“Me sorprende que la gente piense que es motivo de gozo que el invierno se marche, o espere que, si aún está por venir, no sea este año demasiado duro. Al contrario, yo elevo una plegaria cada año porque caiga toda la nieve, todo el granizo, todas las heladas y todas las tormentas, de una forma o de otra, con las que el cielo pueda agraciarnos.
Por cierto que todos conocen los divinos placeres que procura una chimenea en el invierno: un libro de metafísica alemana, las alfombras cálidas junto al fuego, el té y alguien que lo prepare bien - preferiblemente una joven hermosa, con los brazos de Aurora y las sonrisas de Hebe, porque resulta muy desagradable preparar el té o servírselo sólo-, las persianas cerradas, las cortinas cayendo al suelo en amplios pliegues, mientras viento y lluvia rugen fuera en alta voz.
Preferiblemente, yo quiero un pleno invierno en su más cruda forma; un invierno canadiense, o uno ruso, pero incluso me conformo con la lluvia, siempre que caiga a cántaros.

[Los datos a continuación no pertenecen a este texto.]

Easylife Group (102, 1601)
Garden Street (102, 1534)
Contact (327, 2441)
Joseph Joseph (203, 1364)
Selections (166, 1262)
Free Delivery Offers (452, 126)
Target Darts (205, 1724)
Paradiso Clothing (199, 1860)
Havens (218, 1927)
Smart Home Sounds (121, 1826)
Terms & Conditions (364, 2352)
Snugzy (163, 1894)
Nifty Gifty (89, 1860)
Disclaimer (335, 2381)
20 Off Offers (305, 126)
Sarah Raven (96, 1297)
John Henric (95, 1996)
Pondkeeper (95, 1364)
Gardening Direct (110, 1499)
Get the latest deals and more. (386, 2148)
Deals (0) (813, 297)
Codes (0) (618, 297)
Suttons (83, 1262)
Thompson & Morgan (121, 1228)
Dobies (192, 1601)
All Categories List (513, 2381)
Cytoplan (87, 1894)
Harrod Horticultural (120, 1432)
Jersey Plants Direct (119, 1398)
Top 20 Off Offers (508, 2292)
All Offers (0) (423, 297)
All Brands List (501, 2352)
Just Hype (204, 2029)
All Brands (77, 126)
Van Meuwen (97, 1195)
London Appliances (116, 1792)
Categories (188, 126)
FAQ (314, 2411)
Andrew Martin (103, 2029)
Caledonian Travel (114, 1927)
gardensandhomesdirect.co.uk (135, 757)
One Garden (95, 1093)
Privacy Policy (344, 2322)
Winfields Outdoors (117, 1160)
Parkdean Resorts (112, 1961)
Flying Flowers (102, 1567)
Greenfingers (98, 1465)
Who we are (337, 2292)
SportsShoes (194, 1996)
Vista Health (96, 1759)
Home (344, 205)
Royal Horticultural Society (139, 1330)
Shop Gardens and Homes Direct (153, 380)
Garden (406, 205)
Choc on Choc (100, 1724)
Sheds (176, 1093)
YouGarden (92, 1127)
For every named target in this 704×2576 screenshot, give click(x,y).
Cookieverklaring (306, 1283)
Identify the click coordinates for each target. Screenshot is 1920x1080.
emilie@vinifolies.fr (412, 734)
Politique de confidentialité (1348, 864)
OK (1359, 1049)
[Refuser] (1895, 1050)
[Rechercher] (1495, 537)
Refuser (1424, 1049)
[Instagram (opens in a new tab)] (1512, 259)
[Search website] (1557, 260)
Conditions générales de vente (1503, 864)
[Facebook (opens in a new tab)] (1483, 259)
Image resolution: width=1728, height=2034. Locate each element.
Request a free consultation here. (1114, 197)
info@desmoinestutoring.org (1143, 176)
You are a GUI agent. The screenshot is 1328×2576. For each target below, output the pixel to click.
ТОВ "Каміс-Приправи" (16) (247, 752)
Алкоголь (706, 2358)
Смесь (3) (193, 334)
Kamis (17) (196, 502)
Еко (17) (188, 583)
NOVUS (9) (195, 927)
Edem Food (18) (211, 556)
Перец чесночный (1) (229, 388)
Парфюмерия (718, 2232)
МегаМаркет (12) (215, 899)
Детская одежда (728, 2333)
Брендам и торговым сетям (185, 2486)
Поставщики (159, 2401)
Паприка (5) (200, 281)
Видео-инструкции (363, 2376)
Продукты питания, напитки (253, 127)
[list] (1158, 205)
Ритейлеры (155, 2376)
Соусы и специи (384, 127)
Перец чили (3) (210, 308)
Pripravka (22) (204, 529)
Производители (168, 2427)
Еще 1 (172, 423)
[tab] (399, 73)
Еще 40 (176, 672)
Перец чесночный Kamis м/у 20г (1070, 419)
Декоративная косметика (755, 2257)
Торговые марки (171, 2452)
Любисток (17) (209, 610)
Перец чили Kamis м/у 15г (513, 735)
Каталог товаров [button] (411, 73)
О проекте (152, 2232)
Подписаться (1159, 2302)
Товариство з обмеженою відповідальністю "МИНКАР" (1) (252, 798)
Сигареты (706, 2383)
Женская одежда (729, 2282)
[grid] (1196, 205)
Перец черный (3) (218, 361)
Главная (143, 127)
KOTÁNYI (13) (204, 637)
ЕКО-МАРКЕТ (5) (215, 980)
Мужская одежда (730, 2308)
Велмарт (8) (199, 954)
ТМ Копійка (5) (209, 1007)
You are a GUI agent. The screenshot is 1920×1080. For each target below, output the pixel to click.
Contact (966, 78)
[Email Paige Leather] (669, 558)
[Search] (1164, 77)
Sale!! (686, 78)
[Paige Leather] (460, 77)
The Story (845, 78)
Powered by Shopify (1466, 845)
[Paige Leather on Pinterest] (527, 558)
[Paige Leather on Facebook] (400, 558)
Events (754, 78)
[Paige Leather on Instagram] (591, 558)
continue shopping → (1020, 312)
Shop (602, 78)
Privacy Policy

Soy incapaz de disfrutar plenamente de una velada si ha pasado ya mucho tiempo del día de Santo Tomás -la noche más larga del año- y ha comenzado la degeneración hacia las lamentables tendencias de las apariencias primaverales.
No; prefiero las veladas a las que un grueso muro de noches oscuras separan del retorno de la luz y de los rayos del sol. Desde las últimas semanas de octubre hasta las noches de Navidad se extiende por consiguiente el periodo en el que la felicidad se muestra en su temporada, que a mi juicio entra en la habitación con la tetera eterna.